Querrán matarlo y no podrán matarlo /
Querrán descuartizarlo, triturarlo, mancharlo, pisotear- lo, desalmarlo /
Querrán volarlo y no podrán volarlo. /
Querrán romperlo y no podrán romperlo. /
Querrán matarlo y no podrán matarlo…”.
Esos versos corresponden a nuestro poeta Alejandro Romualdo, recordando a José Gabriel Condorcanqui, Túpac Amaru II, entonces Cacique de Pampamarca, Tungasuca y Surimana, y que el 4 de noviembre de 1780 dio inicio a la primera gesta libertadora de América.
Su rebelión que puso en jaque al Ejército español llevó a una intensa campaña de búsqueda hasta que fue capturado por el corregidor Antonio de Arriaga.
Finalmente, el líder indio fue vencido y salvajemente ejecutado, al igual que su esposa Micaela Bastidas y todos sus familiares, en la Plaza Principal de la ciudad del Cusco, como castigo y escarnio para de la población. Este infausto acontecimiento, ocurrió hace 241 años, un 18 de mayo de 1781.
Cuenta la historia que el caudillo fue atado a cuatro caballos que tiraron en distintas direcciones para arrancar cada uno de sus miembros. La fortaleza física del insurgente resistió a la barbarie, pero finalmente éste fue igualmente ejecutado.
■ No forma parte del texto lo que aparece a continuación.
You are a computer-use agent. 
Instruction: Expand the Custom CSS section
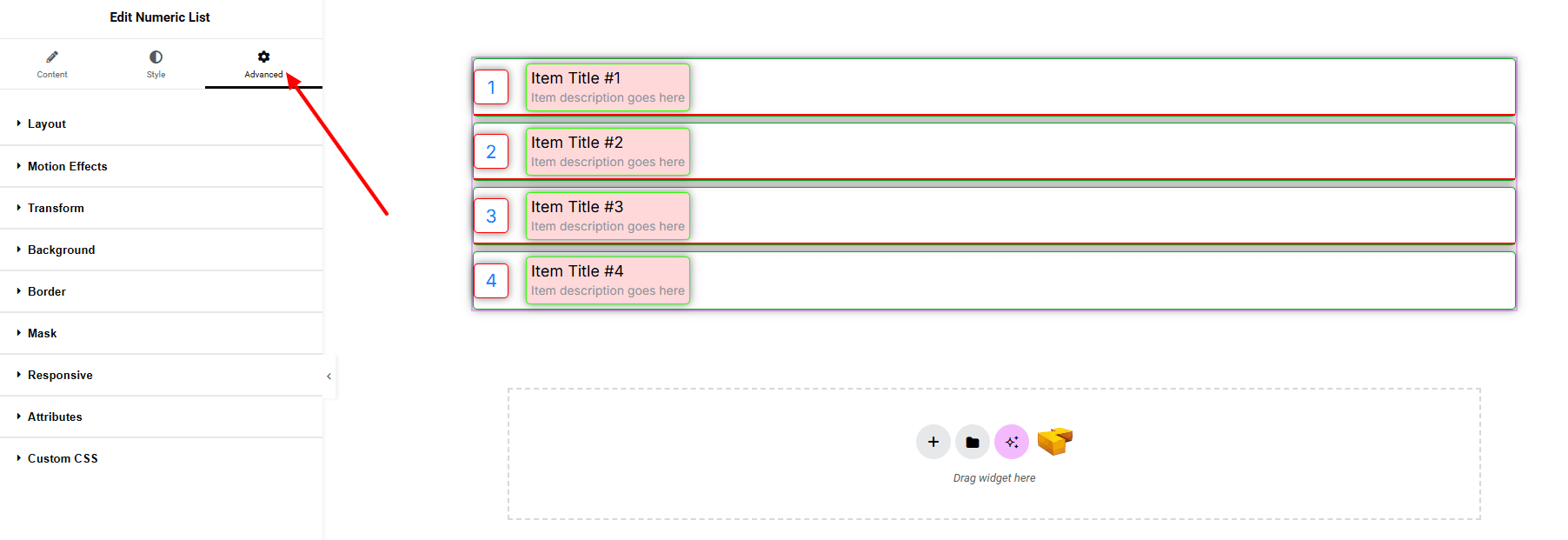click(63, 458)
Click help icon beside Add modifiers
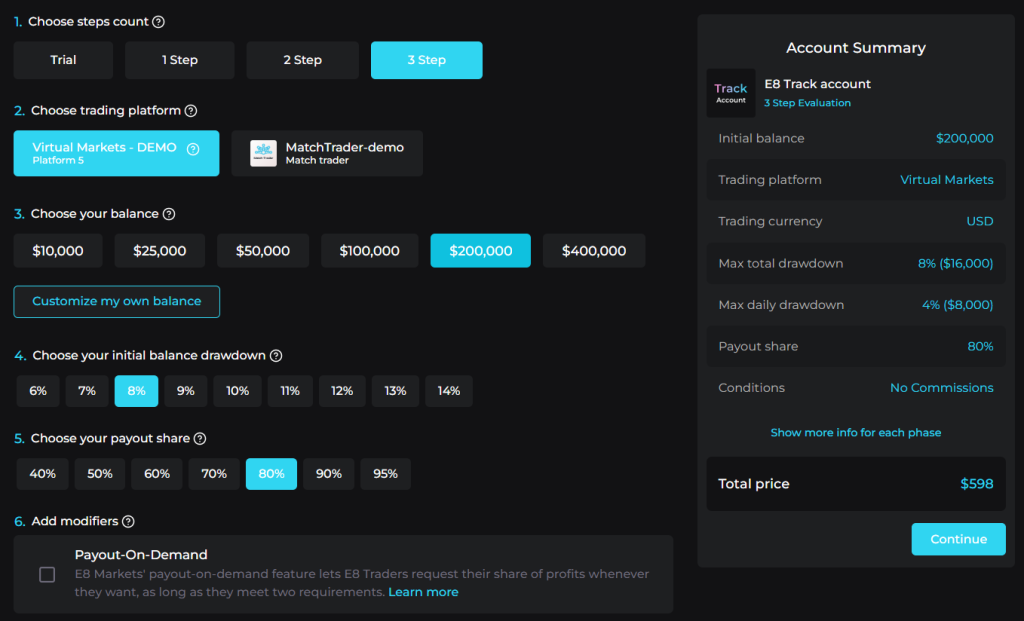 [128, 522]
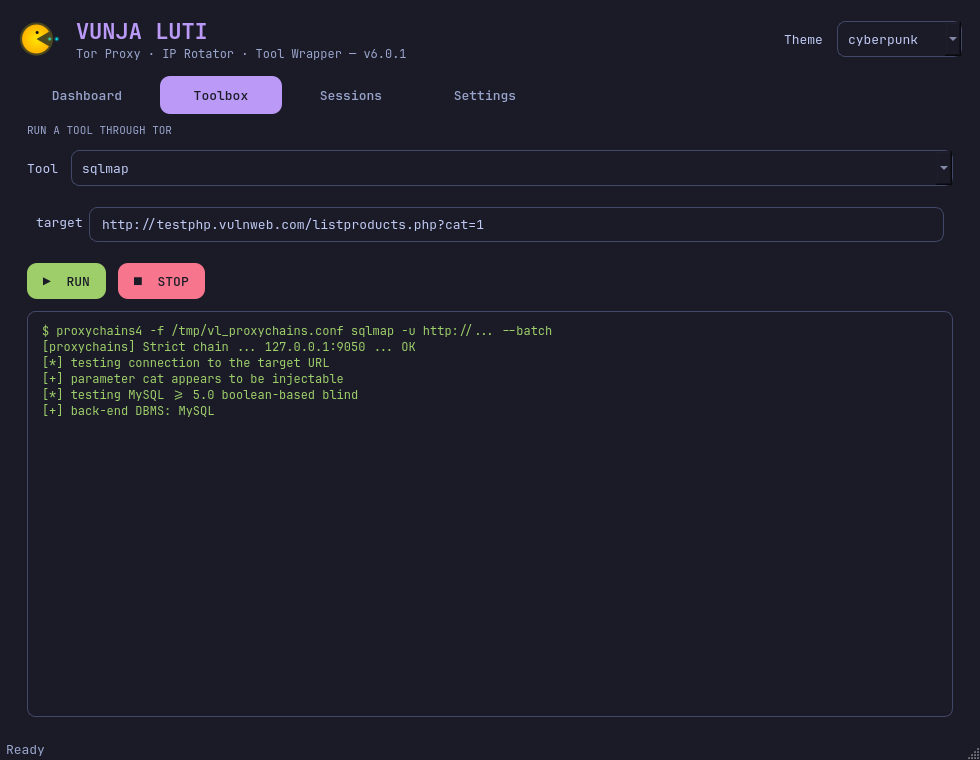
Task: Click the Ready status bar text
Action: (25, 749)
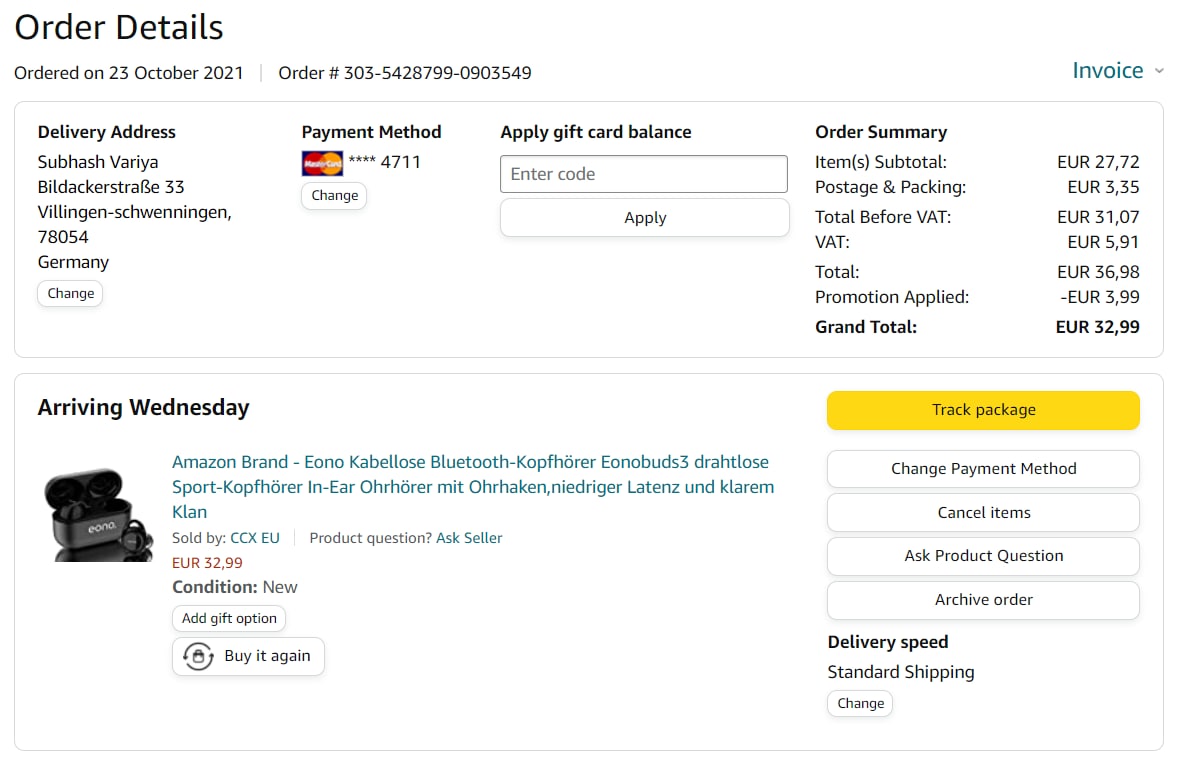The height and width of the screenshot is (770, 1178).
Task: Change the payment card under Payment Method
Action: point(334,196)
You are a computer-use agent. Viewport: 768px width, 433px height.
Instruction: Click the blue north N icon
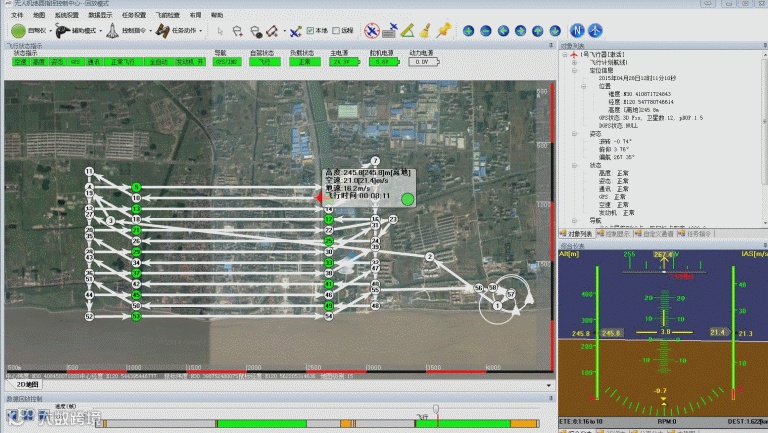tap(577, 30)

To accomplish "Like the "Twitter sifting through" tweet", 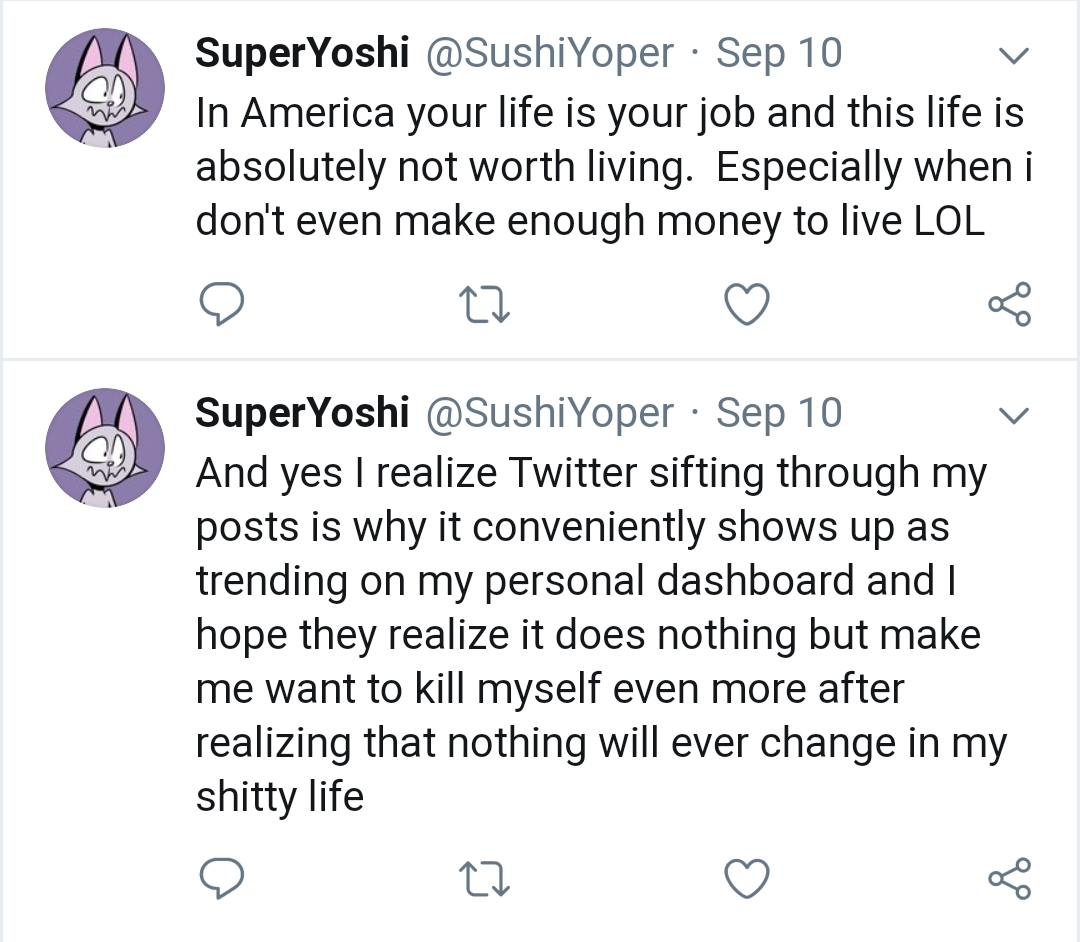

La gloria de Túpac Amaru ha crecido en el Perú y el mundo con el tiempo. Lo han recordado los pueblos. Lo han estudiado los estrategas de la guerra, los historiadores, los analistas de la política. Y lo han admirado y cantado los poetas.
Hoy se dice que si la Independencia de América se hubiese afirmado a partir de triunfo de la insurgencia tupacamarista, distinto habría sido el escenario peruano, y diferente también la suerte de todo el continente.
Por el pronto, es claro que la Independencia del Perú se hubiera proclamado en el Cusco, y no en Lima; en 1780 y no en 1821; que hubiese sido el resultado de la victoria de un ejército autóctono, y no consecuencia de las corrientes liberadoras procedentes del sur del continente.